When several of the Cahiers critics, including Jean-Luc Godard and François Truffaut, became the filmmakers of the French nouvelle vague (New Wave), they made low-budget, independent films, often inspired by Hollywood genre work. Like other French critics before them, they noticed a particular trend in American cinema from the 1940s and 50s: black and white films, often low budget, with a visual style that borrowed from German Expressionism, and a universe of moral ambiguity that was at odds with the moral clarity associated with Hollywood, which the French had dubbed film noir. They joined other influential European directors of the early 1960s – including Italy’s Michelangelo Antonioni and Frederico Fellini and Sweden’s Ingmar Bergman – in making films that embodied a directorial vision. In the 1970s, their American apostles – including Martin Scorsese, Francis Ford Coppola and Woody Allen – found themselves able to do the same thing, even when making big budget, star-driven, studio-financed productions. Roman Polanski, a filmmaker born in Paris, raised and educated in Poland, who has produced films in many countries, found this environment hospitable during his brief Hollywood career.
Chinatown was released one year before the publication of Laura Mulvey’s landmark essay ‘Visual Pleasure and Narrative Cinema’. Mulvey argues that the pleasures available to spectators of Hollywood narrative film are founded on voyeurism. Few movies thematise voyuerism as explicitly as Chinatown. Detective Jake Gittes is always peeping in a window, taking illicit photographs, ignoring signs that say ‘Private’ or ‘No Trespassing’. At these moments the camera is often right behind Gittes’s shoulder, taking us where we are not supposed to go, showing us what we are not supposed to see. Nevertheless, Chinatown is about the failure of vision, about Jake’s failure to make sense of what he sees. In this, as in many other ways, Chinatown makes plain its debts to that primal detective story: Oedipus Rex.

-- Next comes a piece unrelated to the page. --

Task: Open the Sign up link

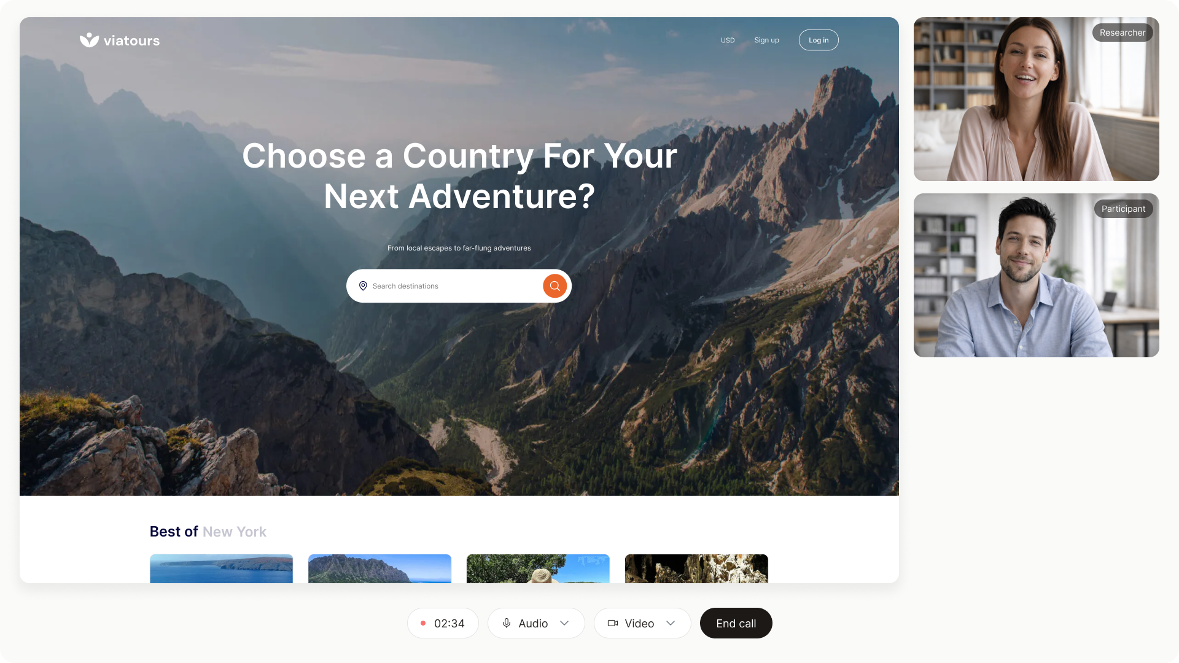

After Chinatown’s credits have finished rolling, the first thing we see is a black and white photograph of a man and woman, outdoors, mostly clothed, having sex. As the camera pulls back, we see several other stills of the same couple, in a variety of sexual poses. The only sound is a series of groans that get louder with each photo. The photos are slightly out of focus and are shuffled quickly through someone’s hands. As viewers, we construct a story about sex acts captured on film, without the participants’ knowledge. The camera pulls back to reveal an office filmed in colour, a man who has hired a private detective to find out if his wife is having an affair and the detective whose photographs confirm the husband’s suspicions. The groans are not those of man enjoying the voyeuristic pleasure derived from homemade pornography; they are the groans of a cuckolded husband. The office furnishings, the detective’s suit, the photo of Franklin Roosevelt on the table by the liquor cabinet indicate that we, as viewers, have left 1974 behind and entered the 1930s.